__Supplied passage__
## start

Farmers have identified product price as the key issue that will impact on their farm enterprise in 2017, according to the IFA barometer of farmer sentiment which is part of the Farm Income Review. 53% of those who responded said it was most important to them, with a quarter of farmers saying Brexit would be the key issue.
To gauge the mood of farmers as they headed into 2017, respondents were asked whether they were positive about the outlook for Irish farming in 2017 compared with 2016. 47% of respondents were negative about the outlook.
40% were positive, with 13% of respondents stating that they did not know or had no opinion.
When asked about the outlook for their own farming enterprise in 2017, however, respondents were more positive, with 53% positive, compared with 37% negative, and 10% who did not know/had no opinion.
This year’s IFA Farm Income Review and Outlook contains a barometer of farmer sentiment for the first time.
425 farmers across all farming sectors and in all parts of the country were surveyed in early December 2016, through a combination of online and phone.
IFA Chief Economist, Rowena Dwyer, said, “The findings show that farmers are more positive about their ability to influence the outcome on their own farming enterprise than they are for the general outlook for Irish farming.”
The outlook by sector shows a significant variation depending on the enterprise. Those sectors most concerned about 2017 are tillage, beef and horticulture.
83% of tillage farmers have a negative outlook for Irish farming for the next 12 months, while only one-third of beef farmers are positive about the outlook for 2017.
By contrast, the dairy, pigmeat and poultry sectors displayed strong positivity for 2017.
After a difficult 12 months in 2016, 85% of dairy farmers are positive and seven out of ten pig farmers are positive about farming.

## end

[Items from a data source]
## start

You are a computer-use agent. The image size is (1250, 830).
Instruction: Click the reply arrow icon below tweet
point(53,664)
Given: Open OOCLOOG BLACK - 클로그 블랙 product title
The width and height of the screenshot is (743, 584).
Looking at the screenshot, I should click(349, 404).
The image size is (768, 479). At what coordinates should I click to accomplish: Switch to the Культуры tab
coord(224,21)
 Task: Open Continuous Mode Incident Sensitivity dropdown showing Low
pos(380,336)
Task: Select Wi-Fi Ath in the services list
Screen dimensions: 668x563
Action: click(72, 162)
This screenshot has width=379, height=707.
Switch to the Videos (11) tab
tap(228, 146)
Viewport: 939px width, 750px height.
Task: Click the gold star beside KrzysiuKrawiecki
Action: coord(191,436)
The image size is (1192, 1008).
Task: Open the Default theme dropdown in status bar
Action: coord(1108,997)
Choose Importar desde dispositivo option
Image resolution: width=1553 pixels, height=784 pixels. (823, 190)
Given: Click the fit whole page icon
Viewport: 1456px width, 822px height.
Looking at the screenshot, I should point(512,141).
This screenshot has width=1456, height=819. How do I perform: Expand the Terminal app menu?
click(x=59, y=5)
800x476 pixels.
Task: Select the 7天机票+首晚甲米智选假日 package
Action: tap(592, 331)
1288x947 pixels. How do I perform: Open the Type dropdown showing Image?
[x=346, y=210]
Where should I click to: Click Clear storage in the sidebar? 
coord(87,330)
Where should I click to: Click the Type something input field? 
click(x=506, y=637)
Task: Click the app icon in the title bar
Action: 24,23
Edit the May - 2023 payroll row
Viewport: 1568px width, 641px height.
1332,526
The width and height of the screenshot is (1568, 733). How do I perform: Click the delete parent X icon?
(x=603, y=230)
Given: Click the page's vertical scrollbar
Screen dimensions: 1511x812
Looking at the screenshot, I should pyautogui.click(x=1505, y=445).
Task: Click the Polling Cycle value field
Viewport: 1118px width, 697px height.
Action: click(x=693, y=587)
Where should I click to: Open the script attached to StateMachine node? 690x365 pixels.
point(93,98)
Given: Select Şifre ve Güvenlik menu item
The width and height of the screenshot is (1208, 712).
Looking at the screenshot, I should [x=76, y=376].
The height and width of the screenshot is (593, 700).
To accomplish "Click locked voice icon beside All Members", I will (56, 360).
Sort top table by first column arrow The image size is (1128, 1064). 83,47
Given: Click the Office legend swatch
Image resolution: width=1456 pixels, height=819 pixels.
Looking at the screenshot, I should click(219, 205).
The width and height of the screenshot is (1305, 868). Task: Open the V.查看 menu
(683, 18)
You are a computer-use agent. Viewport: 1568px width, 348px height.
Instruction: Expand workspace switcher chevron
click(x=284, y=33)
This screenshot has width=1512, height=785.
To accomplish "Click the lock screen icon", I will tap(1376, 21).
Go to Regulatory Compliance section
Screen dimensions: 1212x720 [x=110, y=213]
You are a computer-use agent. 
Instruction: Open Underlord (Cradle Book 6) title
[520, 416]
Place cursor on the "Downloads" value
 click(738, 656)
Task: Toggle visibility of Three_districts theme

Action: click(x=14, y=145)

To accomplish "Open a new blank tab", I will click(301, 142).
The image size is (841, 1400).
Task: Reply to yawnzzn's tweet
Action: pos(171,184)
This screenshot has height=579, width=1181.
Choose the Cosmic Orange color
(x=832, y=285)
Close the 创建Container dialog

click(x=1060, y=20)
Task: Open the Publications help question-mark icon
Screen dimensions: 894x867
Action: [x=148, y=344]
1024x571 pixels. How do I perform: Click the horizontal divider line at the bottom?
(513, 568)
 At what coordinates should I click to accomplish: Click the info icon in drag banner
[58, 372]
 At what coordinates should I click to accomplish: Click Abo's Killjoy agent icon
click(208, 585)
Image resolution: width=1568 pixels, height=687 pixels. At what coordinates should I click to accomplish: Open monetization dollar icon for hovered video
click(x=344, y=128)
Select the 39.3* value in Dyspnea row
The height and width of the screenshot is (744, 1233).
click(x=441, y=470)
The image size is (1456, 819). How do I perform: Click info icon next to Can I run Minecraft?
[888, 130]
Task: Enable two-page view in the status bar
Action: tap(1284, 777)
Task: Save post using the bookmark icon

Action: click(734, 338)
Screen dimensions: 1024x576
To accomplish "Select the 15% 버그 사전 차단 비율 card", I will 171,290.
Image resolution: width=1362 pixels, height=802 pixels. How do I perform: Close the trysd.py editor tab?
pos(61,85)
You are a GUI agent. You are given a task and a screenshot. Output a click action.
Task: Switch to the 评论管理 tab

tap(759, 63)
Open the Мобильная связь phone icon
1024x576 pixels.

## end

__Task to carry out__
Continue the article on Irish farmers' outlook for 2017, picking up after its final sentence.

__Output for this exercise__
National Farm Income last year is estimated to have increased by 2% on 2015.
While market returns fell across almost all sectors, a significant increase in direct payments contributed to the slightly positive outcome at national level.
The picture at individual farm level would have varied significantly, depending on participation in farm schemes and the redistribution of the Basic Payment that is ongoing.
Commenting on the overall outlook for farming, IFA Chief Economist Rowena Dwyer said predictions are framed in the context of the very uncertain impact that the negotiations on Brexit will have on key economic indicators, such as consumer demand, investment confidence, the exchange rate, and, ultimately, producer prices.
“Exchange rate volatility between sterling and the euro is certain to continue throughout 2017, as political events, such as the commencement of UK exit negotiations in Spring, and elections across the EU, will impact on investor confidence.
“While there was a slightly more positive outlook for sterling as we entered 2017, the potential for it to fluctuate significantly on the back of political statements and events, as we have already seen in recent days, remains a concern.”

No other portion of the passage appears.